Kelp forests have been important to humans for thousands of years. Some scientists think that early people in the Americas followed kelp forests when they moved from Asia during the last ice age. One idea suggests that kelp forests, which once stretched from northeast Asia to the American Pacific coast, helped ancient travelers. These forests provided food and protected people from rough ocean waves. Researchers believe kelp forests might have also helped early travelers find their way, acting like a "kelp highway." Scientists also think these forests gave early people a stable lifestyle, reducing the need to adapt to new environments as they traveled long distances.

Today, many economies depend on fish and other sea life that live near kelp forests, such as lobster and rockfish. People also harvest kelp directly to feed sea animals like abalone and to make a substance called alginic acid, which is used in toothpaste and antacids. Kelp forests are also valued for activities like SCUBA diving and kayaking. The industries that support these activities and the enjoyment people get from them are examples of how kelp forests benefit humans. The Monterey Bay Aquarium was the first to display a living kelp forest in an aquarium.

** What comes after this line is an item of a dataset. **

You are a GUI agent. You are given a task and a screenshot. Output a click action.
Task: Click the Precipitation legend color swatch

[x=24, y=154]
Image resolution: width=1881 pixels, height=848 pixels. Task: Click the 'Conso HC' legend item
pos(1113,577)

Kelp forests grow in rocky areas along the shore where the land is constantly worn away and carried into the deep sea. When kelp dies, it sinks to the ocean floor and stores carbon in a place where it is unlikely to be disturbed. Scientists from the University of Western Australia found that kelp forests in Australia store 1.3–2.8 teragrams of carbon each year. This is 27–34% of the total carbon stored yearly by tidal marshes, mangrove forests, and seagrass beds in Australia. Every year, 200 million tons of carbon dioxide are stored by large seaweed like kelp.

Threats and management

Kelp forests are complex because they have different shapes, locations, and ways of interacting with other living things. This makes it hard for environmental managers to predict how they will change in the future. Ecosystems can behave unpredictably because not all relationships between living things are fully understood, and sudden changes can happen when conditions change.

Important problems affecting kelp forests include pollution, overfishing, invasive species, and climate change. Overfishing is a major threat because it removes top-level animals, leading to areas where too many sea urchins grow, which harms kelp. Keeping many different species in an ecosystem helps it stay stable by reducing the chance of sudden problems. A 2022 report said that kelp and other seaweeds are dying in large numbers because of rising ocean temperatures, as they cannot move quickly to cooler areas.

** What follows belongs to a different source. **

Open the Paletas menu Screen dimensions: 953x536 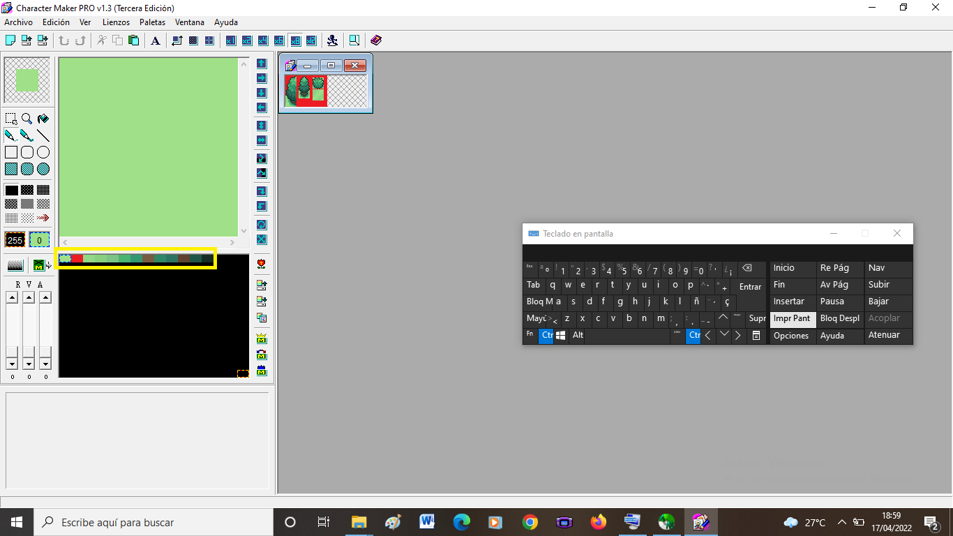[x=152, y=22]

To help protect kelp forests, managers often limit how much kelp is harvested or how many animals are taken from the ecosystem. While these steps can help, they may not protect the whole ecosystem. Marine protected areas (MPAs) are special places where fishing and harvesting are limited. These areas help protect not only the animals people want to catch but also the entire ecosystem. Studies show that MPAs can help fish populations grow and spread to nearby areas. They also help ecosystems recover from damage. A 2023 report said that restoring kelp forests has become more common and may help coastal communities economically.

In the 2010s, Northern California lost 95% of its kelp forests because of warm ocean conditions. Efforts to restore kelp in California focus on removing too many sea urchins, which is done by divers and sea otters, which naturally eat sea urchins. An invasive seaweed called Sargassum horneri, first found in 2003, has also caused problems. The Sunflower sea star is a key species that helps control sea urchin numbers, but it has declined due to disease and climate change.

Researchers at the Bodega Marine Laboratory and volunteers from the Orange County Coastkeeper group are working to replant giant kelp. Humboldt State University started growing bull kelp in a research farm in 2021. In 2020, California announced plans to stop kelp forests from disappearing. At the federal level, a law called the KELP Act was introduced in 2021 to fund kelp restoration through NOAA. A company called Ocean Rainforest received $4.5 million in U.S. government funding to grow giant kelp on a large farm off the coast of California.